Каспер Давид - Свиньи олимпийской породы.
В тот раз Максу и Сергею пришлось очищать бобину кабеля от пластмассовой изоляции. Зачем командованию понадобилось триста метров толстого медного провода, никого не интересовало. Не факт, что и само начальство знало. О бессмысленной работе в советской армии ходили тысячи шуток.
Было холодно. Работать приходилось ночью при свете фар стучавшего двигателем грузовика «Урал». Иногда Максиму казалось, что он находится в центре какой–то сюрреалистической картины. Падавший снег был подсвечен мертвенно синим светом. Где–то лаяли собаки и, казалось, что кроме него и пыхтящего Сергея, на планете людей не существует. Временами они залезали в кабину отогреться. Водитель, щуплый и незаметный в повседневной армейской жизни «дед» из Башкирии курить не разрешал. Приходилось глотать вонючий дым на морозе, зажав сигарету между большим и указательным пальцем.
Трехпалые рукавицы после этого нестерпимо воняли, но время от времени курить было необходимо. Иначе невозможно было оправдать перед самим собой и партнером по ночной работе десятиминутные перерывы. Спальный зал, наполненный выделенным сотней усталых солдатских тел газом, полученным в результате переваривания комбинированной пшенно–гороховой каши и вечным запахом портянок мнился Максу островком отдохновения. А заправленная колючим серым одеялом кровать — всегалактическим центром блаженства и неги. От этого места их отделяло еще двести метров неочищенного кабеля.
Работали они по большей части молча. Через некоторое время Макс устал до изнеможения, но продолжал трудиться на «автопилоте». Резал пластик, часто промахиваясь, и даже не ругался по этому поводу. Он не хотел подводить деревенского парня, которому очевидно все было нипочем.
Сергей видел, что Максиму несладко, но тот пытается не уступать и из последних сил тащит задубевшую на морозе изоляцию. Федотов решил, что идти в разведку с этим жидом можно. Хоть и городской, но не подведет. Душу из себя вытянет, но не плюнет, не сдастся, не опустит руки. Видно же, что ему невмоготу, однако работает. Сергей и сам был таким. За друга, даже просто товарища был готов на все. Яцкевич понравился ему. Не по–городски серьезный мужик. Понятие имеет. Максим уже отчаялся, но к пяти утра бобина закончилась.
Потом были совместные наряды, пьянки, залеты и увольнения. Было невероятно, но образованный еврей и будущий комбайнер подружились. Они часто выручали друг друга, никогда не ссорились и были готовы поделится последним.

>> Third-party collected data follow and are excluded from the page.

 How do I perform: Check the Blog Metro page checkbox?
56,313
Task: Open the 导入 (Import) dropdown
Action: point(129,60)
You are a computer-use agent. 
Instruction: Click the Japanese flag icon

И Яцкевич, и Федотов прекрасно понимали, что у другого есть то, что недоступно ему самому, и, скорее всего, подобного товарища в нормальной жизни они не встретят. Оба гордились друг другом, оба ценили и дорожили дружбой с человеком из абсолютно другого мира.

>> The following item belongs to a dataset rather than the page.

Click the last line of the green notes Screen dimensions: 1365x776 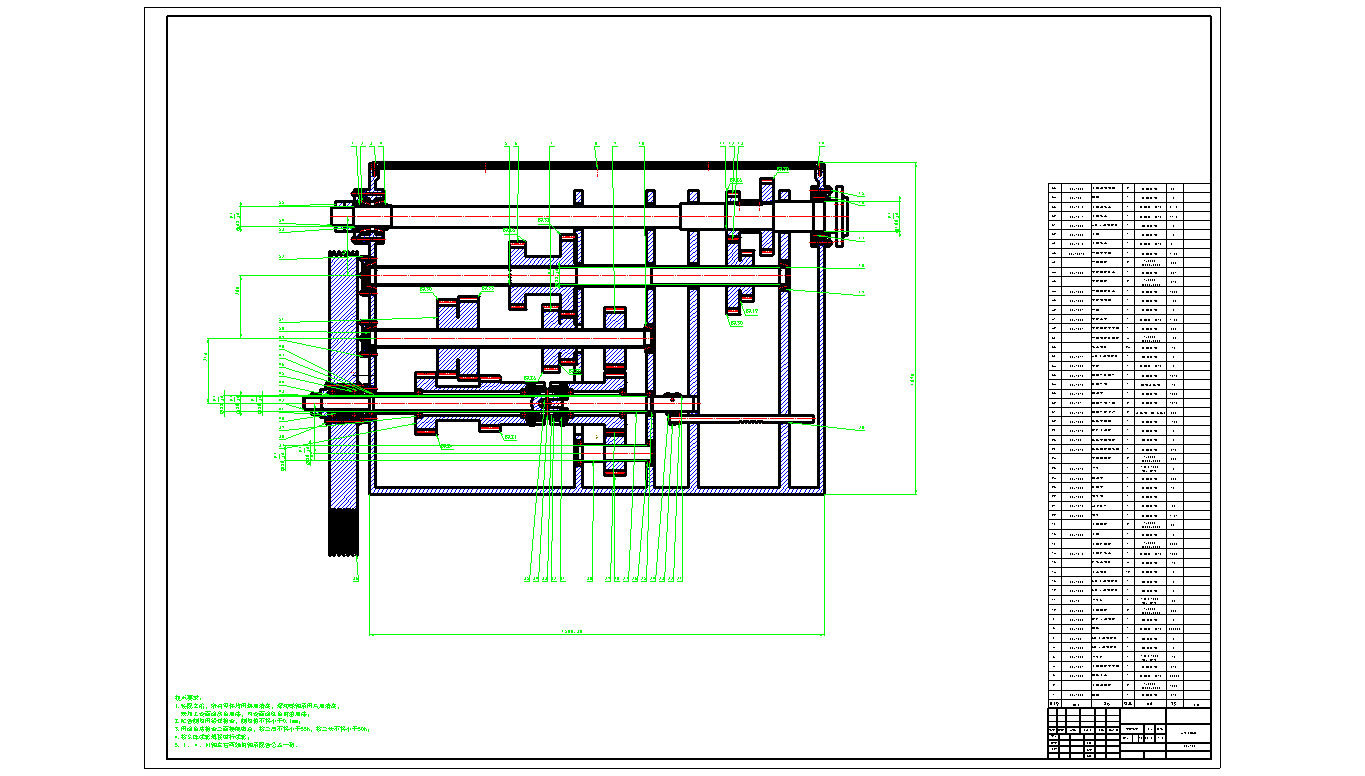237,745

- Покурим, Максим? Еще двадцать минут, не опоздаем. — предложил Федотов, когда они вышли из командного пункта. Макс взглянул на часы и молча кивнул. Курилка походила на беседку, которую помнил Максим из детсадовского прошлого. Но с небольшим дополнением. Посреди огражденного с трех сторон скамейками квадрата была вкопана бочка, до середины наполненная желтым песком.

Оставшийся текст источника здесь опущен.